Directions
The expected output is an exact copy of each line from the line with "Instruction: Follow the" through the end of the data below, with no pictures in it.

Pixel coordinate grounding data
━━━
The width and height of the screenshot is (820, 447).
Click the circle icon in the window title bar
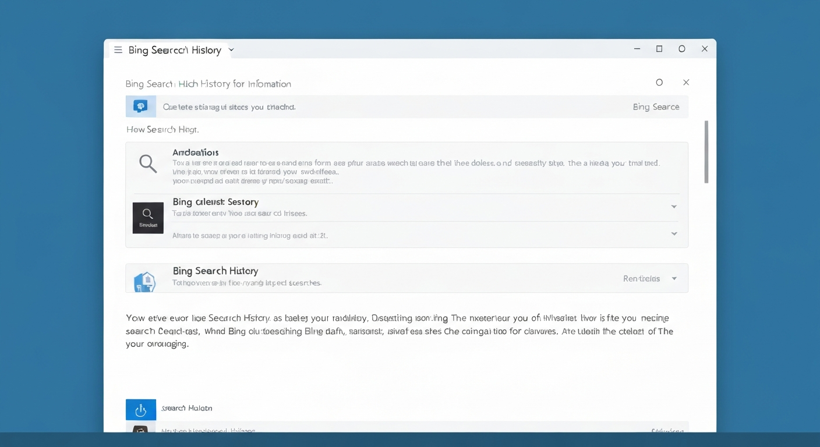click(682, 49)
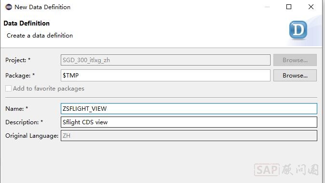Click the Original Language field ZH
The image size is (325, 183).
(x=189, y=136)

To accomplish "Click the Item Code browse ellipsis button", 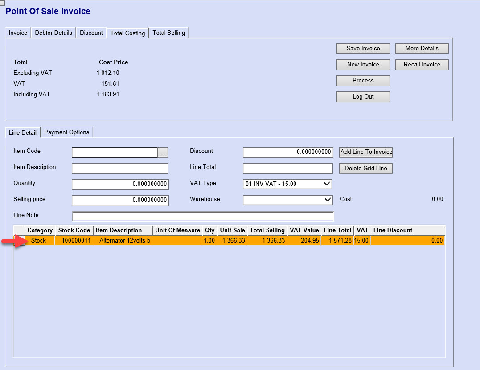I will 163,152.
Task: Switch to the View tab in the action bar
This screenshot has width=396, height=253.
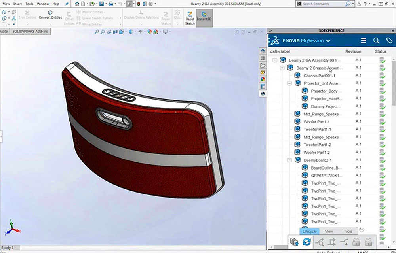Action: click(x=329, y=231)
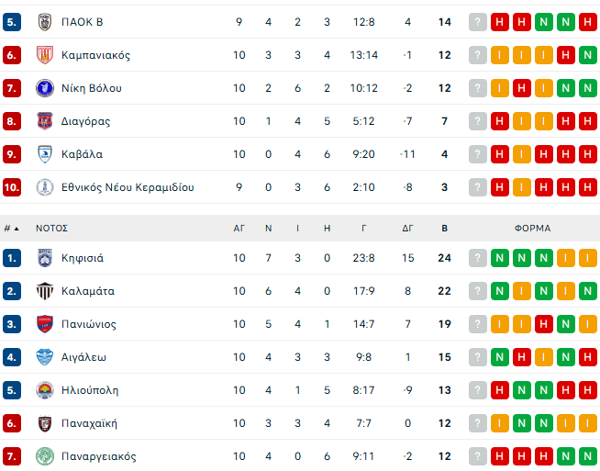
Task: Click the Κηφισιά team crest
Action: coord(44,258)
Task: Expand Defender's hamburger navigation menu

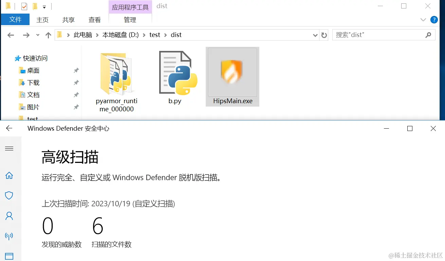Action: pos(9,148)
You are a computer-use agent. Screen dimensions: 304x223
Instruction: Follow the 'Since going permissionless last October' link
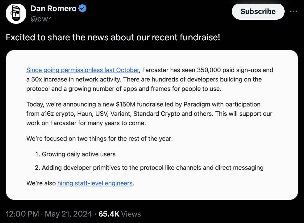point(83,70)

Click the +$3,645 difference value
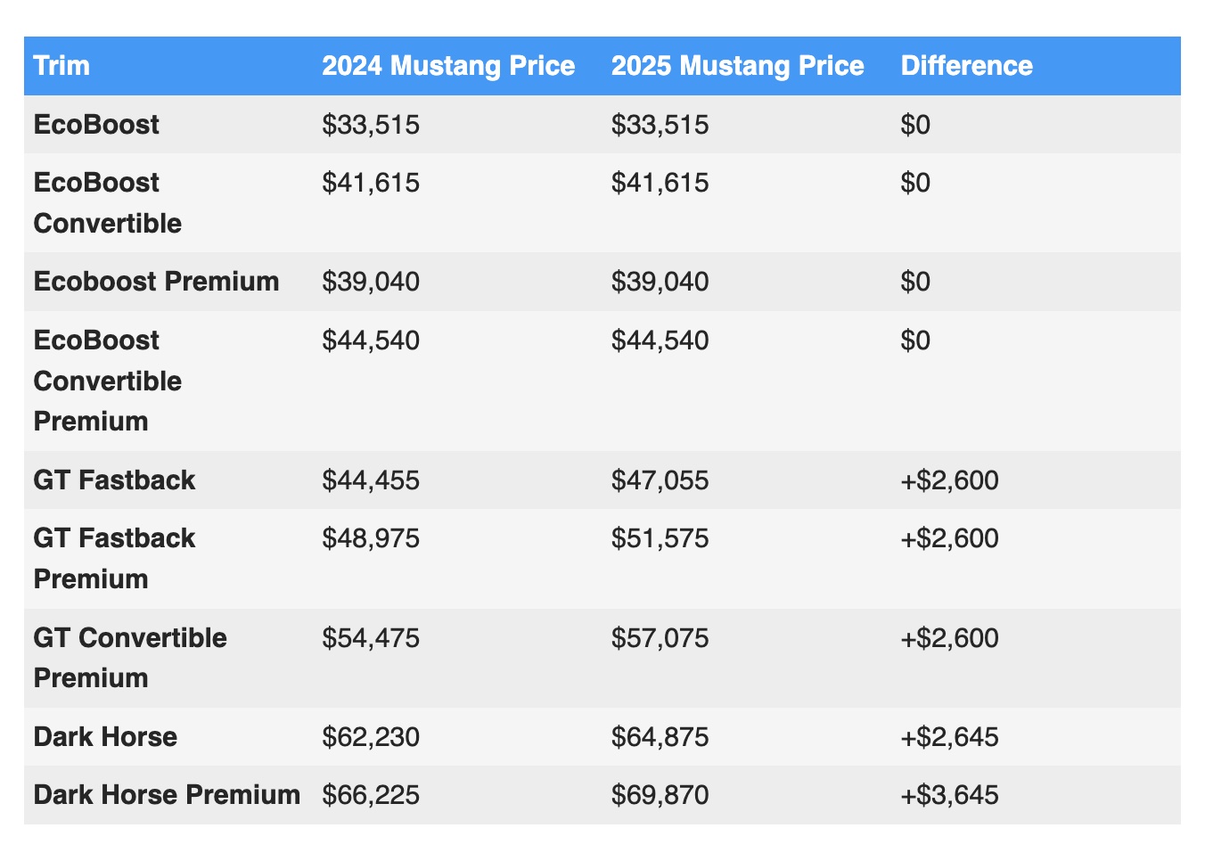click(x=949, y=794)
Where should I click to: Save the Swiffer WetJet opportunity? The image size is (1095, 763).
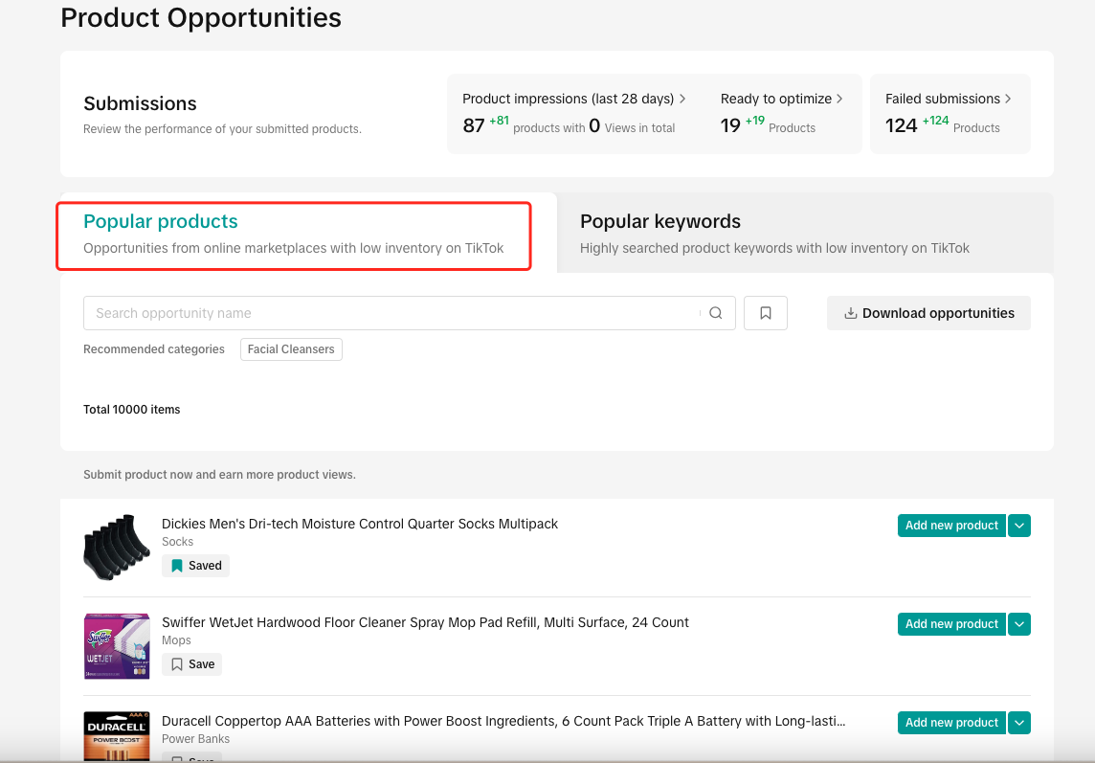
━━━
Output for this exercise
Instruction: Follow the 'Since going permissionless last October' link
point(83,70)

Click the +$3,645 difference value
click(x=949, y=794)
Where should I click to: Save the Swiffer WetJet opportunity? The image size is (1095, 763).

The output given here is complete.